▶ [Texto para leitura]:
# # # # # # #

Quem diria que a modelo Daniela Cicarelli, além de bonita e famosa, é também a protagonista de episódio que desperta reflexões de filosofia do Direito da mais elevada importância.

Em 1999, Lawrence Lessig, professor de direito constitucional de Harvard escreveu um instigante livro sobre a internet (Code and other laws of cyberspace). Nele, defendeu a polêmica tese de que, na rede mundial de computadores, as condutas não são disciplinadas pelas leis, mas pelos softwares. Se o Código (isto é, o programa de computador) permite determinada ação, ela não pode ser obstada pela lei; e o inverso também é verdadeiro: se não permite, lei nenhuma pode obrigá-la.

Quem quiser conhecer o livro do Lessig, pode não só lê-lo gratuitamente como até mesmo contribuir para o seu aperfeiçoamento. A segunda edição está disponibilizada na internet com o emprego da ferramenta Wiki, o que permite a qualquer interessado propor acréscimos pertinentes à reflexão desenvolvida na obra.

A controvertida tese parece, em certo sentido, confirmar-se com a recente tentativa de tornar efetiva uma ordem judicial, dada em atenção a pedido da modelo e seu namorado. Todos sabem o que aconteceu: o vídeo mostrando despudorado namoro deles numa praia espanhola está sendo veiculado, há meses, por vários sites, inclusive o YouTube. A Justiça Brasileira determinou que a transmissão do vídeo fosse suspensa, mas o cumprimento desta ordem deparou-se com sérias dificuldades técnicas. Durante algumas horas, o acesso dos internautas brasileiros ao site YouTube foi bloqueado em decorrência dessa ordem judicial.

A dificuldade de se cumprir a ordem da Justiça — suspensão da veiculação de um específico vídeo num site — deve-se a questões técnicas, ou seja, à conformação do software empregado na disponibilização do material na rede mundial de computadores. Se houvesse um filtro capaz de “obedecer” à determinação dos juízes, o YouTube não poderia alegar dificuldades em atender à ordem de suspensão. Este filtro deveria ser capaz de automaticamente impedir que qualquer internauta pudesse postar novamente o vídeo da Cicarelli, depois de ele ser removido.

Mas o filtro não existe e sua implementação tende a ser custosa. Na estruturação do Código do YouTube (do software), ele era plenamente dispensável em vista dos objetivos do site e do jovial culto à liberdade de manifestação, que inspira sua proposta.

Lessig talvez não dispusesse de exemplo melhor para ilustrar sua tese. A ordem judicial brasileira só poderia ser cumprida se o YouTube alterasse seu software. Enquanto isso não acontece, certas ações dos internautas (cuido da ação de postar de novo o vídeo da Cicarelli sempre que for retirado do ar) estarão “permitidas”. A lei vigente, que protege o direito da personalidade, e que a Justiça considerou prima facie desrespeitada, não pode ser cumprida, porque o software não tem como dar-lhe guarida.

Se a modelo e seu namorado não tivessem se excedido nas libidinosas carícias ou se não tivessem ido aos tribunais procurar barrar a divulgação do vídeo, as discussões em torno da tese sobre a regência das ações no cyberspace pelo software (e não pelo ordenamento jurídico) não teriam ainda um fato real tão significativo e mundialmente difundido para tomar por referência. Quem diria. Cicarelli ainda nos faz filosofar.

# # # # # # #

▶ [Entradas]:

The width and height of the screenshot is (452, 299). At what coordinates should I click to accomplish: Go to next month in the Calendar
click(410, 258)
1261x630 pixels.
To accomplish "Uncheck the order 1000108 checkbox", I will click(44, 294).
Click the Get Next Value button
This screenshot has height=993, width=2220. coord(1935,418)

# # # # # # #

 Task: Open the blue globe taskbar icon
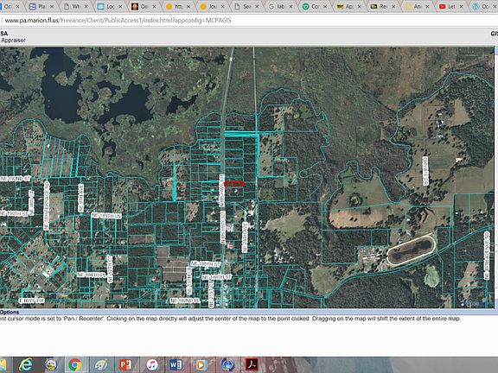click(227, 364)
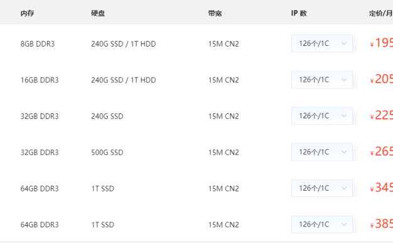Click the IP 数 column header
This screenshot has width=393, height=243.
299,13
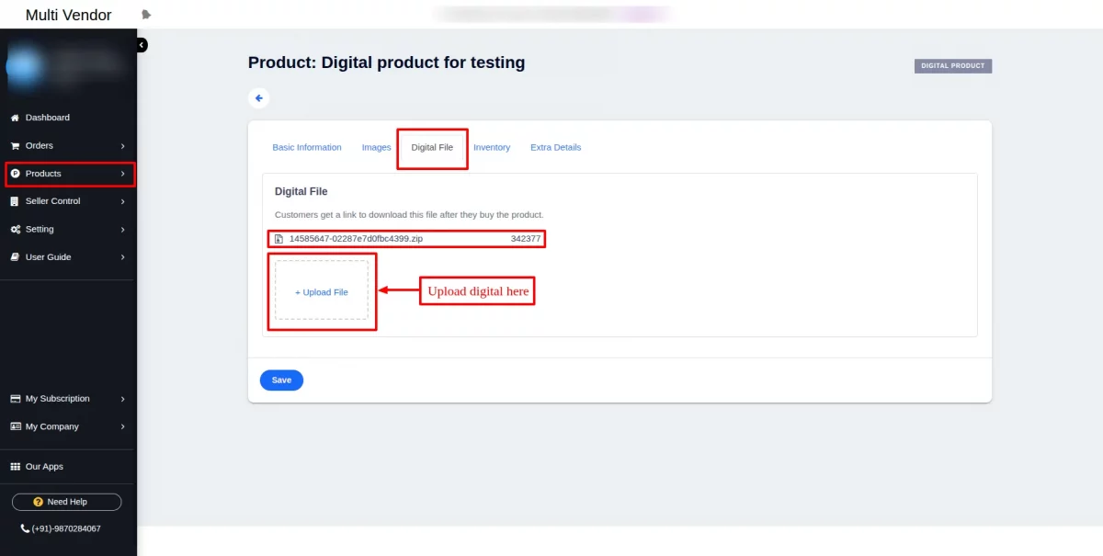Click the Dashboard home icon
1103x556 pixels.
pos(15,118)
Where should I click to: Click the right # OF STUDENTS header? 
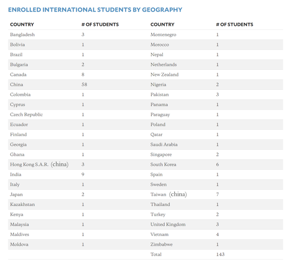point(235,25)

# # # # # # #

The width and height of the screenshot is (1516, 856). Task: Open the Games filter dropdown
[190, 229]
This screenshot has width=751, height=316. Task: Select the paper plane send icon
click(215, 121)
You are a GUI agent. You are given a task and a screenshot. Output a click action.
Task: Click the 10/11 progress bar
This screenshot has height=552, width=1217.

# # # # # # #

▶ [Suas tarefas]:
1/ Reproduza fielmente o trecho do texto sobre o vídeo da Cicarelli que vai de "A dificuldade de" até "ele ser removido.".
2/ Responda com base no texto sobre o vídeo da Cicarelli:
(a) Em que ano Lawrence Lessig escreveu o livro sobre a internet?
(b) Em que país fica a praia onde o casal foi filmado?
(c) Com que ferramenta a segunda edição do livro foi disponibilizada na internet?
3/ Transcreva todos os trechos que aparecem entre parênteses no texto sobre o vídeo da Cicarelli.

▶ [Respostas por tarefa]:
1/
A dificuldade de se cumprir a ordem da Justiça — suspensão da veiculação de um específico vídeo num site — deve-se a questões técnicas, ou seja, à conformação do software empregado na disponibilização do material na rede mundial de computadores. Se houvesse um filtro capaz de “obedecer” à determinação dos juízes, o YouTube não poderia alegar dificuldades em atender à ordem de suspensão. Este filtro deveria ser capaz de automaticamente impedir que qualquer internauta pudesse postar novamente o vídeo da Cicarelli, depois de ele ser removido.

2/
(a) Em 1999.
(b) Na Espanha.
(c) Com a ferramenta Wiki.

3/
Code and other laws of cyberspace
isto é, o programa de computador
do software
cuido da ação de postar de novo o vídeo da Cicarelli sempre que for retirado do ar
e não pelo ordenamento jurídico